The proliferation and apoptosis of tumor cells are regulated by a variety of microRNAs (miRs). miR‑21 can inhibit the apoptosis of cancer cells in vitro. Tumor necrosis factor α (TNF‑α) serves an important role in the induction of proliferation of cervical cancer cells. Previous studies have demonstrated that the expression level of miR‑21 is associated with TNF‑α expression in alveolar macrophages. However, to the best of our knowledge, whether miR‑21 regulates TNF‑α in cervical cells has not been reported. The present study was designed to investigate whether miR‑21 regulates TNF‑α expression, proliferation and apoptosis of cervical cancer cells. miR‑21, miR‑21 inhibitor and control miRNA were synthesized and transfected into HeLa cervical cancer cells. Reverse transcription‑quantitative polymerase chain reaction was used to measure the expression levels of miR‑21 and TNF‑α at the mRNA level. Western blotting was used to measure the expression levels of TNF‑α at the protein level. MTT assay and Hoechest‑33342 staining were used to measure the proliferation and apoptosis of HeLa cells. miR‑21 was identified to upregulate the mRNA and protein expression levels of TNF‑α. Furthermore, upregulation of TNF‑α enhanced the proliferation capability of HeLa cells.
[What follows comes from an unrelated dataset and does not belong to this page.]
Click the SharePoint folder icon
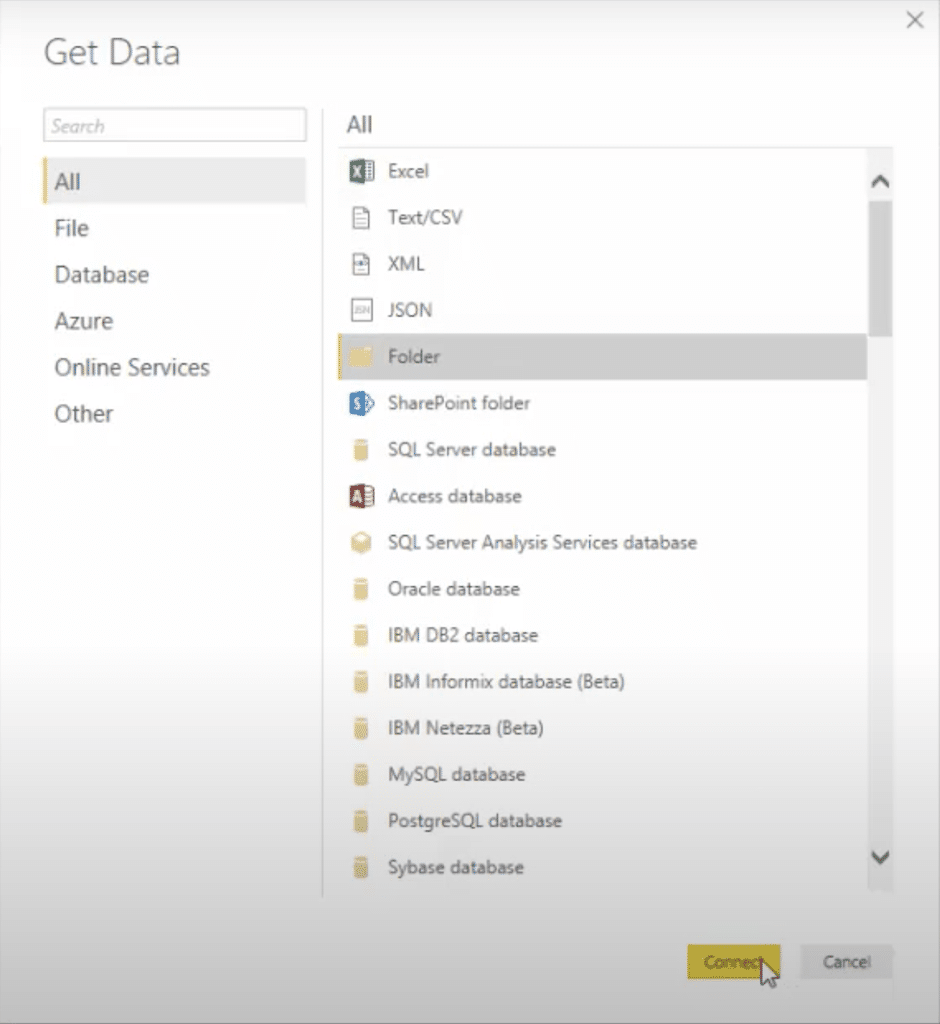 361,403
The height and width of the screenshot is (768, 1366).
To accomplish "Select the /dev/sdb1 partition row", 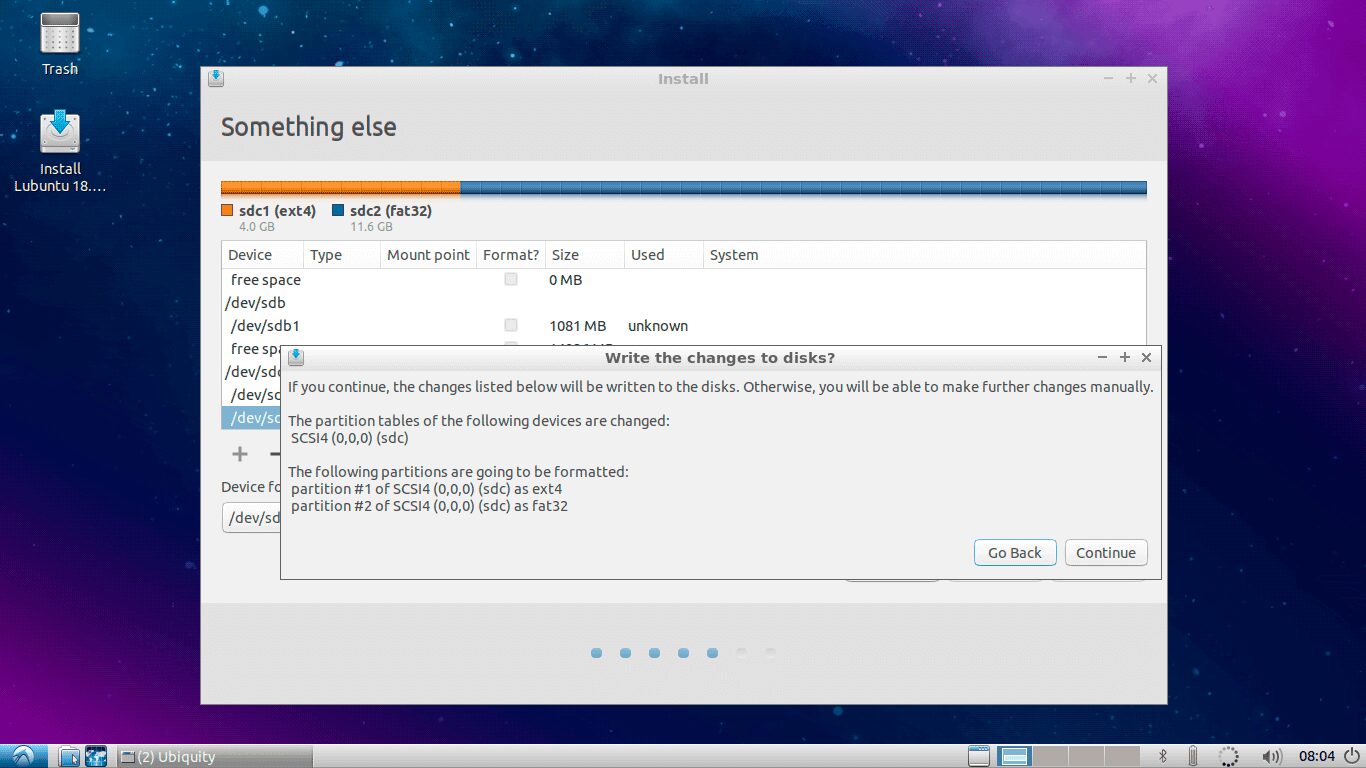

Changes in the expression levels of miR‑21 and TNF‑α did not significantly affect the apoptosis of Hela cells. In conclusion, the present study demonstrated that miR‑21 regulates the expression of TNF‑α in HeLa cells. Additionally, the expression level of TNF‑α was positively associated with the proliferation capability of Hela cells, but not apoptosis. Therefore, miR‑21 regulates the proliferation of HeLa cells through regulation of TNF‑α. These results provide novel potential therapeutic targets for the treatment of cervical cancer.